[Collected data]
----
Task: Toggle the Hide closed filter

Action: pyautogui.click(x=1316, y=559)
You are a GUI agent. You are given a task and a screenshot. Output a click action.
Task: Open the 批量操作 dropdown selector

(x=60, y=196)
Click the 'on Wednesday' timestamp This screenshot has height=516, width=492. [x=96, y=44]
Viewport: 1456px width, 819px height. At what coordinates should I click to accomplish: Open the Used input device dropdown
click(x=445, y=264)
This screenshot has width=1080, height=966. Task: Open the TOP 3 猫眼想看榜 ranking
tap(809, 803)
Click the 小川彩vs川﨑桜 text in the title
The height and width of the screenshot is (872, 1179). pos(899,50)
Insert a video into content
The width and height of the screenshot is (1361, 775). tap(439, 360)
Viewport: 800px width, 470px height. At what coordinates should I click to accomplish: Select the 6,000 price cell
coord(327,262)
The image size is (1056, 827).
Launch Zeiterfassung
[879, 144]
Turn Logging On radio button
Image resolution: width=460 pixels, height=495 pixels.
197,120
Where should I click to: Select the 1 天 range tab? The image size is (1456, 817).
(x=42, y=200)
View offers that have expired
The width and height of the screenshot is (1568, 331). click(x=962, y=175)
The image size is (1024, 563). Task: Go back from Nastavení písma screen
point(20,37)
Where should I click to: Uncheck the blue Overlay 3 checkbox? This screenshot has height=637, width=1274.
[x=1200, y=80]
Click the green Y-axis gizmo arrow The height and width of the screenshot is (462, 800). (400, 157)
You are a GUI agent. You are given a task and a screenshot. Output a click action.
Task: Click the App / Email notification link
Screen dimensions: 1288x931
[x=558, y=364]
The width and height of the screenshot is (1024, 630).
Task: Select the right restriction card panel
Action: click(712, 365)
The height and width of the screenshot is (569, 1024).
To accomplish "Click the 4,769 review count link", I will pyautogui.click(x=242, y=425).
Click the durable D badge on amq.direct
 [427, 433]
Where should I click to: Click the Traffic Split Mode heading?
----
Working down from the line that contains "Task: Click the App / Email notification link", retype each line exactly through the last line of the data, and give nothing else.

Exercise result
Task: Click the App / Email notification link
Screen dimensions: 1288x931
[x=558, y=364]
The width and height of the screenshot is (1024, 630).
Task: Select the right restriction card panel
Action: click(712, 365)
The height and width of the screenshot is (569, 1024).
To accomplish "Click the 4,769 review count link", I will pyautogui.click(x=242, y=425).
Click the durable D badge on amq.direct
 [427, 433]
Where should I click to: Click the Traffic Split Mode heading?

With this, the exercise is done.